It's not a hacker lab. At Brandeis University, sophisticated computational models and advances in graphical processing units are helping scientists understand the complex interplay between genomic data, virus structure and the formation of the virus' outer "shell" — critical for replication.
"We hope that some of what we are finding will help researchers alter virus assembly, leaving viruses unable to replicate," says post-doctoral fellow Jason Perlmutter, first author of the scientific paper describing the technique, published in the open access journal eLife.
Scientists know that many viruses are able to hijack the genetic machinery of host cells to produce copies of themselves and spread infection from cell to cell. For many virus families, a key part of this process is the formation of a protein "shell," called a capsid, around the viral genome during the assembly process.
The physics of this assembly process, which involves interactions between the negatively charged nucleic acid genome and the positively charged capsid protein, depends on a number of factors related to the structure of the virus genome.
"Changing all these critical genomic parameters in a live virus and looking at how capsid formation behaves is impossible given the speed of the process and our current imaging techniques," says associate professor of physics Michael Hagan, whose lab conducted the study.
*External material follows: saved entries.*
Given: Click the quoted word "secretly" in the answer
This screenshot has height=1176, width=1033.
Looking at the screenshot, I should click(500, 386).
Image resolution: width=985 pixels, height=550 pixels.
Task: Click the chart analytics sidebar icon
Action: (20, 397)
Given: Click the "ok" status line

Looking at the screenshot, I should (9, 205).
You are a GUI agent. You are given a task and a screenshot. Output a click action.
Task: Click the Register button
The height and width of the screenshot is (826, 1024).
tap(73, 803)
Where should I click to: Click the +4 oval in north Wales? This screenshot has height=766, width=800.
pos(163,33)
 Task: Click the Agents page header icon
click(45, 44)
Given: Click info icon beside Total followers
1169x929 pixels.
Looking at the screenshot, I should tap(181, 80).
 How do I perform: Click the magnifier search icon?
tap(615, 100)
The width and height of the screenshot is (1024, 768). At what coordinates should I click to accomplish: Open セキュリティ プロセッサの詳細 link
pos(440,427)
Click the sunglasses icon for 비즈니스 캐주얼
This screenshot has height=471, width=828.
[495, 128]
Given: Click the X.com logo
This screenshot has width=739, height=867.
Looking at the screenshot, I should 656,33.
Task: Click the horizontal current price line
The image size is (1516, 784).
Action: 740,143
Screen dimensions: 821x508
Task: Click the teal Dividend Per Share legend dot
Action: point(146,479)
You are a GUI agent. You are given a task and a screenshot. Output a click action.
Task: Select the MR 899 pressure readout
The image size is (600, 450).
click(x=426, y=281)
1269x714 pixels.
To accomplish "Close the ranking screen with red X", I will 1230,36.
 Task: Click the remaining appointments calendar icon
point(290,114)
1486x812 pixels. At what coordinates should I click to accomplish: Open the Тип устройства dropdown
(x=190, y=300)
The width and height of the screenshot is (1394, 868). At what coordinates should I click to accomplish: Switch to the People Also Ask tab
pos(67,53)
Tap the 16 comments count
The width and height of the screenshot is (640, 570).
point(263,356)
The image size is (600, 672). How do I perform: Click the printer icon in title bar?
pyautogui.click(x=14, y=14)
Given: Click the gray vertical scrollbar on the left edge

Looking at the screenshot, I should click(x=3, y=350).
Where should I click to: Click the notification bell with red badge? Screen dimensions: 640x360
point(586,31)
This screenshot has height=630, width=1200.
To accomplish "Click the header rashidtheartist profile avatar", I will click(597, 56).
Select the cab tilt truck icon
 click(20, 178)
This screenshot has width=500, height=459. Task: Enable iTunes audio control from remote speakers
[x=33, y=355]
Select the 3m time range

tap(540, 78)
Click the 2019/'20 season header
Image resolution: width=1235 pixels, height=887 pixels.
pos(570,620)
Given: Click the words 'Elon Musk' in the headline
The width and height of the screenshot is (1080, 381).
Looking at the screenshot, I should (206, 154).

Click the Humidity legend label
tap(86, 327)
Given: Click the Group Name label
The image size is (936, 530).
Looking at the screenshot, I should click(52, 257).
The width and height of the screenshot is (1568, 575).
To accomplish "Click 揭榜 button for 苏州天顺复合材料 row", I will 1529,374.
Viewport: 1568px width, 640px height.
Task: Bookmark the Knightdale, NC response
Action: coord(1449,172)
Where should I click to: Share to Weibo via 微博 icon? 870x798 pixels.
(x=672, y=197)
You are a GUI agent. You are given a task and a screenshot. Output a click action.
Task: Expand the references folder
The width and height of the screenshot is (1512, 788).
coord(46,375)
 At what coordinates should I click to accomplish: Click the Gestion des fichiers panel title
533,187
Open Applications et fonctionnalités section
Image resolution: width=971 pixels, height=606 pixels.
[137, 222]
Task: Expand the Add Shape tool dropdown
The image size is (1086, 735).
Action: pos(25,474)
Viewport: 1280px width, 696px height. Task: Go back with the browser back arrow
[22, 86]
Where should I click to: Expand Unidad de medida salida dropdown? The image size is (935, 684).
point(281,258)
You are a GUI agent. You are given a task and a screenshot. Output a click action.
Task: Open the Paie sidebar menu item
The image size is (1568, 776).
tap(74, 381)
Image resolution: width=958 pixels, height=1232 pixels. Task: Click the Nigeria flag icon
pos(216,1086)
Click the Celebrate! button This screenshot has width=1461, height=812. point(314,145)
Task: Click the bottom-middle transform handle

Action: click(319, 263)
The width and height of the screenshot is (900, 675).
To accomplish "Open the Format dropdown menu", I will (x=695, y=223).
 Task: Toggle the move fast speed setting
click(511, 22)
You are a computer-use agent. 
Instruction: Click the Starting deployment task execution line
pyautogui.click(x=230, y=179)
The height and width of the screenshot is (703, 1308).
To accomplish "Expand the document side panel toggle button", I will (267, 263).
That's why the team's modeling approach — the most realistic developed to date — is so important to scientists who are interested in how the virus capsid protein assembles around its genome in the cell. The Brandeis team used their modeling tool to calculate the optimal genome for a number of specific capsids — which vary in size, shape and surface properties.
"If you take the model and apply it to biological viruses, we are able to predict within a narrow range key structural features of the virus genome and, by extension, how these parameters control whether the capsid assembles or misassembles and what misassembly looks like," says Perlmutter.
"Our tool should help scientists better understand the relationship between viral structure and packaging, making it easier to develop antiviral agents as well as aid the redesign of viruses for use in gene therapy and drug delivery."
The work was supported by NIH NIAID grant number R01AI080791 and NSF XSEDE grant number TG-MCB090163.